▶ WORK ORDER:
Could you reproduce every entry that follows, exactly as shown?

━━━ SOURCE INFORMATION ━━━

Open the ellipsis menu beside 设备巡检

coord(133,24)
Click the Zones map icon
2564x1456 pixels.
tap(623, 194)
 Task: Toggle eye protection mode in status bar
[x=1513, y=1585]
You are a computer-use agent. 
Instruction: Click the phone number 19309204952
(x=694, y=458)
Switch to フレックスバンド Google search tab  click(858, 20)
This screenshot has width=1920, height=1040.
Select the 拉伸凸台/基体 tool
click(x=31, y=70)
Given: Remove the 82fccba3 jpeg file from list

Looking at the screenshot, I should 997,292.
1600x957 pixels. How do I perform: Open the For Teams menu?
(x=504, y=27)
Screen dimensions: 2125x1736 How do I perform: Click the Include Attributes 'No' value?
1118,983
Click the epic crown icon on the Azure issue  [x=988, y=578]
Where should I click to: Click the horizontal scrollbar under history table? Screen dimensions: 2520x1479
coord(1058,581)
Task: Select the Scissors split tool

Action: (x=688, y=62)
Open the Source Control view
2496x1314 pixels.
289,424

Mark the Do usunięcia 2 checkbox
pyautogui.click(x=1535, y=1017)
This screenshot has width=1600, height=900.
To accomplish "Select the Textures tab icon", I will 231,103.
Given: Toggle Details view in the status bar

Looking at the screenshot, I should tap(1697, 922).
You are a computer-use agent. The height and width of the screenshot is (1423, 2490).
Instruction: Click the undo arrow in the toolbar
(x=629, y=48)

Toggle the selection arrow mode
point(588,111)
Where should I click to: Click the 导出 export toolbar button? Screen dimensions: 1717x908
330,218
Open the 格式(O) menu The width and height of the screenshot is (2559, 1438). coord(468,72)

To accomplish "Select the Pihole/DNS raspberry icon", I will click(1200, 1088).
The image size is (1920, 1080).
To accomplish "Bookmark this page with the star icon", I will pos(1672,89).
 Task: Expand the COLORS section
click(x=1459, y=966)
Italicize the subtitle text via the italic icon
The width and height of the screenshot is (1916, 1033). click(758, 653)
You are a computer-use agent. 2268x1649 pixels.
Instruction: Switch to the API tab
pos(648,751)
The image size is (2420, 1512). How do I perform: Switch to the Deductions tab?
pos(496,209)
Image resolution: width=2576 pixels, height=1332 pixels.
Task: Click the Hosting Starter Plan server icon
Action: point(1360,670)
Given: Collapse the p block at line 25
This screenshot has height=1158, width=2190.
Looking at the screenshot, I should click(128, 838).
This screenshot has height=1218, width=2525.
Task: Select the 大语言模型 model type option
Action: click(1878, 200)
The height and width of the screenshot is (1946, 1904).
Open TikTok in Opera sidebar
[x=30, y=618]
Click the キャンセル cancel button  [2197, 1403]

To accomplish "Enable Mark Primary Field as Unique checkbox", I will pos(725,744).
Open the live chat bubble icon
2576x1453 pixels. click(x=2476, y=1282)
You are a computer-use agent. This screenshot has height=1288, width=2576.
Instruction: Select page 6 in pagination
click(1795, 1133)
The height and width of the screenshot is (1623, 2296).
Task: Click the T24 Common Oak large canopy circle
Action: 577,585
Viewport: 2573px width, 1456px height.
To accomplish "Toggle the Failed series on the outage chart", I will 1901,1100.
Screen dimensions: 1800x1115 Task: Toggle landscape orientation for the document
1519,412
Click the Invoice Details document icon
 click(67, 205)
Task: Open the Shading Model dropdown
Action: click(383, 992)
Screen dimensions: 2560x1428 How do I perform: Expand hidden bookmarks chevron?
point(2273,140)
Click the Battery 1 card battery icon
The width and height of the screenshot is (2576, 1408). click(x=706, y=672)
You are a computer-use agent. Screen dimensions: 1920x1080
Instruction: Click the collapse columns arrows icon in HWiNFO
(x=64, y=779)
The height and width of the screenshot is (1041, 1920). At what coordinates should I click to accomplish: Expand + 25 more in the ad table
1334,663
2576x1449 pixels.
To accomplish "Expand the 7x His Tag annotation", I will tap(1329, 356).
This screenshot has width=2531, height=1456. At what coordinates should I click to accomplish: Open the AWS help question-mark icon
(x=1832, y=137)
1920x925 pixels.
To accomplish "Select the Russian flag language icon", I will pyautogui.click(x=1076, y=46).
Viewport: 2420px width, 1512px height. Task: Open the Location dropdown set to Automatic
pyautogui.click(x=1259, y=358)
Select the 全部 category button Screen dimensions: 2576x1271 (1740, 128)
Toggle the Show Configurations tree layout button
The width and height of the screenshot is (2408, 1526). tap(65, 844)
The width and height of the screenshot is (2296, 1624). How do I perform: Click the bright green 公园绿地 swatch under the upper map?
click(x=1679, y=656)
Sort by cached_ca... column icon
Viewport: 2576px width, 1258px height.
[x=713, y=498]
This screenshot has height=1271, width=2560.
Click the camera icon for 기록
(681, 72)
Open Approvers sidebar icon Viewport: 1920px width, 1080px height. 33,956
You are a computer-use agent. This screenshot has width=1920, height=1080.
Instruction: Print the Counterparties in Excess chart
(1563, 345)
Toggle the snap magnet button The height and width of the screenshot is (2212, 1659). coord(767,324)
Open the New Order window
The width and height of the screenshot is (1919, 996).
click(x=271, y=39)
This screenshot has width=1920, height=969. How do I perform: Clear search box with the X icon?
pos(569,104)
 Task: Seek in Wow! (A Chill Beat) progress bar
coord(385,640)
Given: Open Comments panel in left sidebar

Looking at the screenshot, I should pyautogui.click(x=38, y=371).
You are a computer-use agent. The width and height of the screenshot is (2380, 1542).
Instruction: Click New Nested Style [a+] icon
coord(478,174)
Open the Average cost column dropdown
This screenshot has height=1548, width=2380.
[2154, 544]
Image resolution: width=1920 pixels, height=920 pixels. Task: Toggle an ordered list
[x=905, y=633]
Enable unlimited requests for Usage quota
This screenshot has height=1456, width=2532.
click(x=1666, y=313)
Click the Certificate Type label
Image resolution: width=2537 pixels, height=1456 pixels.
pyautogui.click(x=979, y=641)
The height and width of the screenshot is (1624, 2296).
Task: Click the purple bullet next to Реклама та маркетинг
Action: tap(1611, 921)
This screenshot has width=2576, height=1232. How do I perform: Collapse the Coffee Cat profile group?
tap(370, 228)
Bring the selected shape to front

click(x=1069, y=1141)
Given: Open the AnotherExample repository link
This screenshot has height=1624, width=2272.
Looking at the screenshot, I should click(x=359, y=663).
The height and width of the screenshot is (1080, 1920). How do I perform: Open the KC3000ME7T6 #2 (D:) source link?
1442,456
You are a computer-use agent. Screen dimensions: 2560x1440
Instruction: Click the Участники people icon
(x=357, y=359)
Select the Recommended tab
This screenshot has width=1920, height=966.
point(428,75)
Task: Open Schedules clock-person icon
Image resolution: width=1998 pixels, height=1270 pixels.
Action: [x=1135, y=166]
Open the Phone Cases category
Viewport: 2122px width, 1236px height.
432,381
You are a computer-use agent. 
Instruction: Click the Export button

━━━

▶ TASK RESPONSE:
Open the ellipsis menu beside 设备巡检

coord(133,24)
Click the Zones map icon
2564x1456 pixels.
tap(623, 194)
 Task: Toggle eye protection mode in status bar
[x=1513, y=1585]
You are a computer-use agent. 
Instruction: Click the phone number 19309204952
(x=694, y=458)
Switch to フレックスバンド Google search tab  click(858, 20)
This screenshot has width=1920, height=1040.
Select the 拉伸凸台/基体 tool
click(x=31, y=70)
Given: Remove the 82fccba3 jpeg file from list

Looking at the screenshot, I should 997,292.
1600x957 pixels. How do I perform: Open the For Teams menu?
(x=504, y=27)
Screen dimensions: 2125x1736 How do I perform: Click the Include Attributes 'No' value?
1118,983
Click the epic crown icon on the Azure issue  [x=988, y=578]
Where should I click to: Click the horizontal scrollbar under history table? Screen dimensions: 2520x1479
coord(1058,581)
Task: Select the Scissors split tool

Action: (x=688, y=62)
Open the Source Control view
2496x1314 pixels.
289,424

Mark the Do usunięcia 2 checkbox
pyautogui.click(x=1535, y=1017)
This screenshot has width=1600, height=900.
To accomplish "Select the Textures tab icon", I will 231,103.
Given: Toggle Details view in the status bar

Looking at the screenshot, I should tap(1697, 922).
You are a computer-use agent. The height and width of the screenshot is (1423, 2490).
Instruction: Click the undo arrow in the toolbar
(x=629, y=48)

Toggle the selection arrow mode
point(588,111)
Where should I click to: Click the 导出 export toolbar button? Screen dimensions: 1717x908
330,218
Open the 格式(O) menu The width and height of the screenshot is (2559, 1438). coord(468,72)

To accomplish "Select the Pihole/DNS raspberry icon", I will click(1200, 1088).
The image size is (1920, 1080).
To accomplish "Bookmark this page with the star icon", I will pos(1672,89).
 Task: Expand the COLORS section
click(x=1459, y=966)
Italicize the subtitle text via the italic icon
The width and height of the screenshot is (1916, 1033). click(758, 653)
You are a computer-use agent. 2268x1649 pixels.
Instruction: Switch to the API tab
pos(648,751)
The image size is (2420, 1512). How do I perform: Switch to the Deductions tab?
pos(496,209)
Image resolution: width=2576 pixels, height=1332 pixels.
Task: Click the Hosting Starter Plan server icon
Action: point(1360,670)
Given: Collapse the p block at line 25
This screenshot has height=1158, width=2190.
Looking at the screenshot, I should click(128, 838).
This screenshot has height=1218, width=2525.
Task: Select the 大语言模型 model type option
Action: click(1878, 200)
The height and width of the screenshot is (1946, 1904).
Open TikTok in Opera sidebar
[x=30, y=618]
Click the キャンセル cancel button  [2197, 1403]

To accomplish "Enable Mark Primary Field as Unique checkbox", I will pos(725,744).
Open the live chat bubble icon
2576x1453 pixels. click(x=2476, y=1282)
You are a computer-use agent. This screenshot has height=1288, width=2576.
Instruction: Select page 6 in pagination
click(1795, 1133)
The height and width of the screenshot is (1623, 2296).
Task: Click the T24 Common Oak large canopy circle
Action: 577,585
Viewport: 2573px width, 1456px height.
To accomplish "Toggle the Failed series on the outage chart", I will 1901,1100.
Screen dimensions: 1800x1115 Task: Toggle landscape orientation for the document
1519,412
Click the Invoice Details document icon
 click(67, 205)
Task: Open the Shading Model dropdown
Action: click(383, 992)
Screen dimensions: 2560x1428 How do I perform: Expand hidden bookmarks chevron?
point(2273,140)
Click the Battery 1 card battery icon
The width and height of the screenshot is (2576, 1408). click(x=706, y=672)
You are a computer-use agent. Screen dimensions: 1920x1080
Instruction: Click the collapse columns arrows icon in HWiNFO
(x=64, y=779)
The height and width of the screenshot is (1041, 1920). At what coordinates should I click to accomplish: Expand + 25 more in the ad table
1334,663
2576x1449 pixels.
To accomplish "Expand the 7x His Tag annotation", I will tap(1329, 356).
This screenshot has width=2531, height=1456. At what coordinates should I click to accomplish: Open the AWS help question-mark icon
(x=1832, y=137)
1920x925 pixels.
To accomplish "Select the Russian flag language icon", I will pyautogui.click(x=1076, y=46).
Viewport: 2420px width, 1512px height. Task: Open the Location dropdown set to Automatic
pyautogui.click(x=1259, y=358)
Select the 全部 category button Screen dimensions: 2576x1271 (1740, 128)
Toggle the Show Configurations tree layout button
The width and height of the screenshot is (2408, 1526). tap(65, 844)
The width and height of the screenshot is (2296, 1624). How do I perform: Click the bright green 公园绿地 swatch under the upper map?
click(x=1679, y=656)
Sort by cached_ca... column icon
Viewport: 2576px width, 1258px height.
[x=713, y=498]
This screenshot has height=1271, width=2560.
Click the camera icon for 기록
(681, 72)
Open Approvers sidebar icon Viewport: 1920px width, 1080px height. 33,956
You are a computer-use agent. This screenshot has width=1920, height=1080.
Instruction: Print the Counterparties in Excess chart
(1563, 345)
Toggle the snap magnet button The height and width of the screenshot is (2212, 1659). coord(767,324)
Open the New Order window
The width and height of the screenshot is (1919, 996).
click(x=271, y=39)
This screenshot has width=1920, height=969. How do I perform: Clear search box with the X icon?
pos(569,104)
 Task: Seek in Wow! (A Chill Beat) progress bar
coord(385,640)
Given: Open Comments panel in left sidebar

Looking at the screenshot, I should pyautogui.click(x=38, y=371).
You are a computer-use agent. The width and height of the screenshot is (2380, 1542).
Instruction: Click New Nested Style [a+] icon
coord(478,174)
Open the Average cost column dropdown
This screenshot has height=1548, width=2380.
[2154, 544]
Image resolution: width=1920 pixels, height=920 pixels. Task: Toggle an ordered list
[x=905, y=633]
Enable unlimited requests for Usage quota
This screenshot has height=1456, width=2532.
click(x=1666, y=313)
Click the Certificate Type label
Image resolution: width=2537 pixels, height=1456 pixels.
pyautogui.click(x=979, y=641)
The height and width of the screenshot is (1624, 2296).
Task: Click the purple bullet next to Реклама та маркетинг
Action: tap(1611, 921)
This screenshot has width=2576, height=1232. How do I perform: Collapse the Coffee Cat profile group?
tap(370, 228)
Bring the selected shape to front

click(x=1069, y=1141)
Given: Open the AnotherExample repository link
This screenshot has height=1624, width=2272.
Looking at the screenshot, I should click(x=359, y=663).
The height and width of the screenshot is (1080, 1920). How do I perform: Open the KC3000ME7T6 #2 (D:) source link?
1442,456
You are a computer-use agent. Screen dimensions: 2560x1440
Instruction: Click the Участники people icon
(x=357, y=359)
Select the Recommended tab
This screenshot has width=1920, height=966.
point(428,75)
Task: Open Schedules clock-person icon
Image resolution: width=1998 pixels, height=1270 pixels.
Action: [x=1135, y=166]
Open the Phone Cases category
Viewport: 2122px width, 1236px height.
432,381
You are a computer-use agent. 
Instruction: Click the Export button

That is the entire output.